Even if I try very hard with my diet and lose a few pounds instead of being happy about it I worry the reason is not becuase I have been a good girl grrrrrr

MinnieMouse
21-06-11, 14:39
Hi Sarah

That's fab news re your tests. Remember you have been very anxious so it will probably take time for you to process the results, hence your thinking about lung cancer. I also had a fleeting lung cancer moment the other night too! I had a good day but felt breathless when trying to sleep. I was so panicked I ended up getting up and emptied the dishwasher as I felt I had to do something normal. I don't have ashtma but have an inhaler from one of my many GP visits so was puffing on that and feeling very strange and hot. I also had a chest X ray around Christmas time and kept telling myself it was clear. Strangely enough I was talking to a family friend today re asthma and she knows of someone who doesn't have ashtma who is as fit as a fiddle who had really bad breathing problems and had to be hospitalised and they put it down to an allergy to the hairy caterpillars!! I had been to a local attraction the day of my 'breathing issues' and we had walked through a Butterfly House.....!!!! I only spoke to her today and this happened on Sunday night so it wasn't as if she had planted the seed in my mind so to speak! I am exhausted by this whole health anxiety malarky! The constant checking and researching and panicking does my head in. I wouldn't like to know how much of my life I have wasted on GP appointments, blood tests etc etc. Not to mention the pressure it puts on my husband and I feel like I am affecting my young daughter when she sees me upset.
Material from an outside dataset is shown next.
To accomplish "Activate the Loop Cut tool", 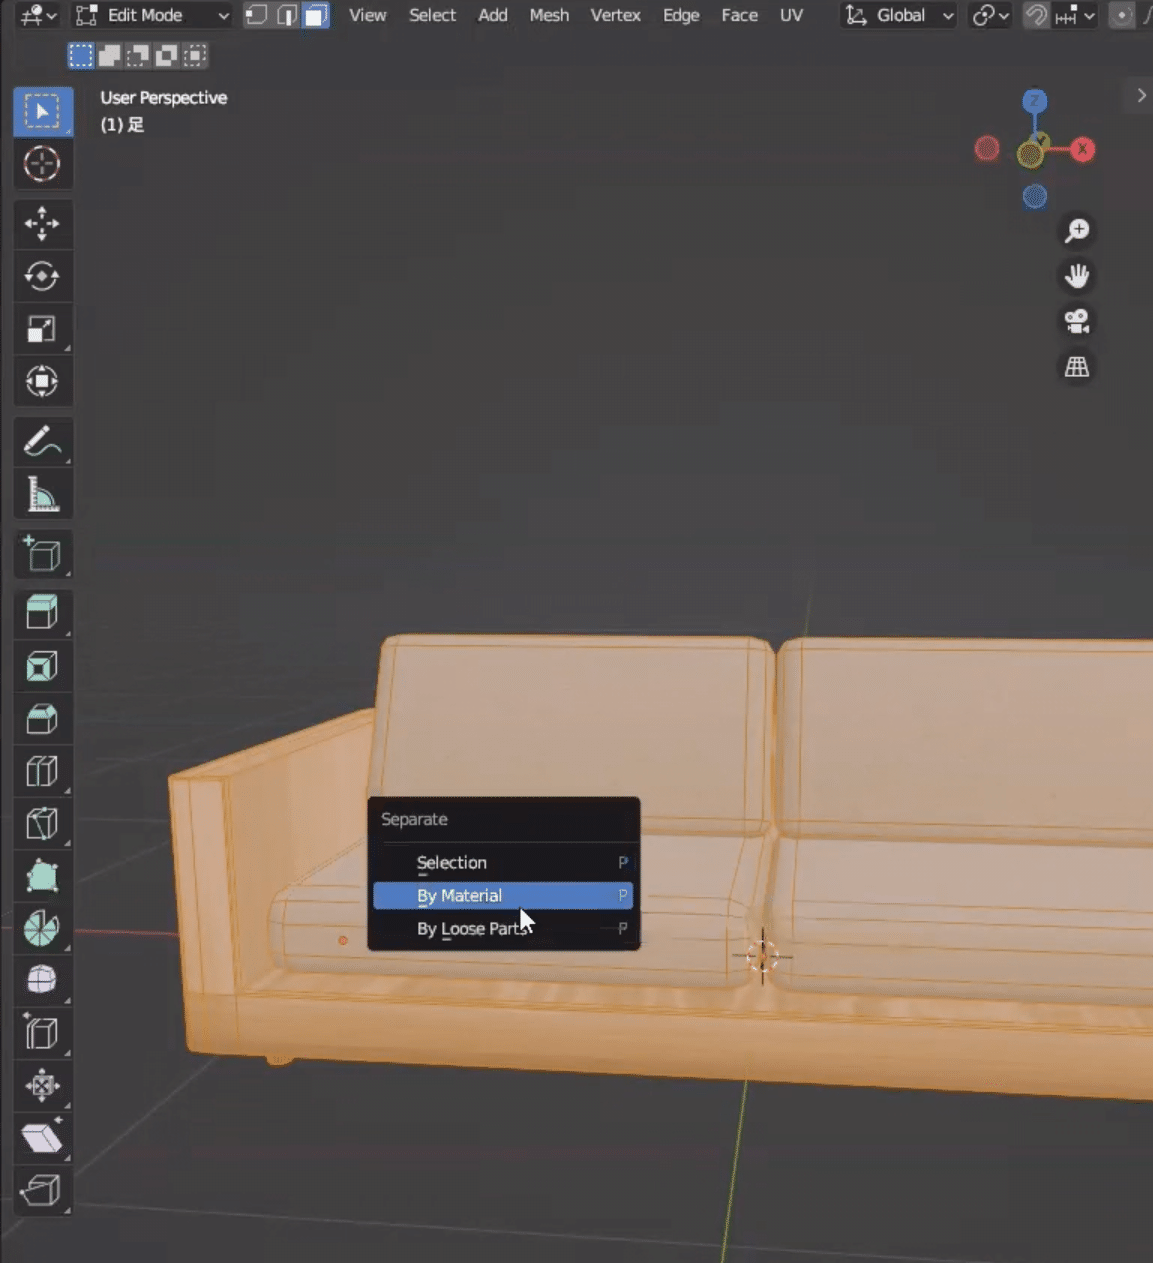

I have decided that once I get this appointment out of the way I am going to try hypnotism to cure me. Have you ever considered that?

MMX

flatterycat
21-06-11, 15:24
Minnie
No - not had hypnosis. Don't think I'd be a good candidate because I would worry about be sent doolally - lol

I think you are right, in as much that I will feel rubbish for a while yet while I try to process things. I just wish I could break the cycle of reassurance seeking and checking. Wish there was an easy way - but I don't think there is. I am have private cbt at the moment, but because I have been waiting for all these results I haven't given it much. I am also taking Citalopram 20mg. Have been on it for years and recently got down to 10mg every couple of days. I now realise that I need to take it properly again as I have spiralled so much and start making more effort with cbt.

I too feel bad on my husband and little girl. Everytime I get good results I think, 'Right this time I am going to stop worrying about my health' but it doesn't seem to happen. I was worried all day Sunday that I had motor nurone desease, because I discovered my left wrist was smaller than my right!!!!!!

Sarah x

flatterycat
21-06-11, 15:26
Thanks Countrygirl
It is all so irrational isn't it? I wish someone could just help me break this cycle. My cbt guy said I just mustn't do it - but I need more structured support than that.
How do I break that cycle - only I can!